Exercise task – Copy the records below exactly as they appear, from the line containing "Expand the Product" through the line containing "tap(512, 352)", both lines included.

____________________

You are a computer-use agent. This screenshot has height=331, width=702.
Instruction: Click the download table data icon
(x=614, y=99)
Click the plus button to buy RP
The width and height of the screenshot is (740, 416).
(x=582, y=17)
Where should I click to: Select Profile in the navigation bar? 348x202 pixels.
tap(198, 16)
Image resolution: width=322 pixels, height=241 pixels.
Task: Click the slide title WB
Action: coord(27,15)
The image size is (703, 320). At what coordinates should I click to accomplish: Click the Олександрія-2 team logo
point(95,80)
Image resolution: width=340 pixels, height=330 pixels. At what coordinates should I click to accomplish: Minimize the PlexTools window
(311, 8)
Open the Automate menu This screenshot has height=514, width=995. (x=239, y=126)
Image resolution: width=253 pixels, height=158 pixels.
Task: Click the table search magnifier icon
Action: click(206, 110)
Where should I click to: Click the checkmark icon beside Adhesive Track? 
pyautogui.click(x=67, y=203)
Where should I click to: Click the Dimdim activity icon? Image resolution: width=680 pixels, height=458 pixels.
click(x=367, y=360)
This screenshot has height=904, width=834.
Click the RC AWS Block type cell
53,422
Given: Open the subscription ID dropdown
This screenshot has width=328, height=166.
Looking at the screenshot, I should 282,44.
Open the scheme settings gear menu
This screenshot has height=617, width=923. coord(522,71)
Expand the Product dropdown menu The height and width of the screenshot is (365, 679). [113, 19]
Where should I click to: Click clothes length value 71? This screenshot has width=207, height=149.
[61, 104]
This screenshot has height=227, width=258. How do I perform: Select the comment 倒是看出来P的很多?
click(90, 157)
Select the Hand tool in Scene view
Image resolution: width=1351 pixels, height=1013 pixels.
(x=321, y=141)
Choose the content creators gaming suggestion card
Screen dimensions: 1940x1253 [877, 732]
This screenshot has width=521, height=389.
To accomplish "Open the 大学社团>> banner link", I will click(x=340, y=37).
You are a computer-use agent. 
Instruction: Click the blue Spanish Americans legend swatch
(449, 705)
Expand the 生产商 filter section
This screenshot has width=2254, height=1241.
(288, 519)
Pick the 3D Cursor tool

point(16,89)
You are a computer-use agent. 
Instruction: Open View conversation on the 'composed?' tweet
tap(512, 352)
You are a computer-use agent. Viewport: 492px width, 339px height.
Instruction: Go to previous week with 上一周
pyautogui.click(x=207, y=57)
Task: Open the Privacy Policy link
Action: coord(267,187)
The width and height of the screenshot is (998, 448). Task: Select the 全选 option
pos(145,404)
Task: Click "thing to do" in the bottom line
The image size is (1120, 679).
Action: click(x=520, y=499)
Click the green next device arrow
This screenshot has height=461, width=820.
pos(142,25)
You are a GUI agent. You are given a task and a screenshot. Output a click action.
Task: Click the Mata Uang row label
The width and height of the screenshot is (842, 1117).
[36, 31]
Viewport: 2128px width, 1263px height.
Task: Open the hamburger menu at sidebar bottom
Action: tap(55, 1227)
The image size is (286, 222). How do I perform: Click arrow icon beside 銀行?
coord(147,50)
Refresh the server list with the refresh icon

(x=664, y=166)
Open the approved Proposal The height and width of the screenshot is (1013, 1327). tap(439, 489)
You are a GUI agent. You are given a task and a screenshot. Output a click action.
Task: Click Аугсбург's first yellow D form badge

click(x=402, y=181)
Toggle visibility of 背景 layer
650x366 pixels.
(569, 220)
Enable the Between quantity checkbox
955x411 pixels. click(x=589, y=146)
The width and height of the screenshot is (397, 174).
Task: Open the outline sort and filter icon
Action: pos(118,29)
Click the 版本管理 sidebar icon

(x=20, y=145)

____________________

Answer to this exercise –
Expand the Product dropdown menu The height and width of the screenshot is (365, 679). [113, 19]
Where should I click to: Click clothes length value 71? This screenshot has width=207, height=149.
[61, 104]
This screenshot has height=227, width=258. How do I perform: Select the comment 倒是看出来P的很多?
click(90, 157)
Select the Hand tool in Scene view
Image resolution: width=1351 pixels, height=1013 pixels.
(x=321, y=141)
Choose the content creators gaming suggestion card
Screen dimensions: 1940x1253 [877, 732]
This screenshot has width=521, height=389.
To accomplish "Open the 大学社团>> banner link", I will click(x=340, y=37).
You are a computer-use agent. 
Instruction: Click the blue Spanish Americans legend swatch
(449, 705)
Expand the 生产商 filter section
This screenshot has width=2254, height=1241.
(288, 519)
Pick the 3D Cursor tool

point(16,89)
You are a computer-use agent. 
Instruction: Open View conversation on the 'composed?' tweet
tap(512, 352)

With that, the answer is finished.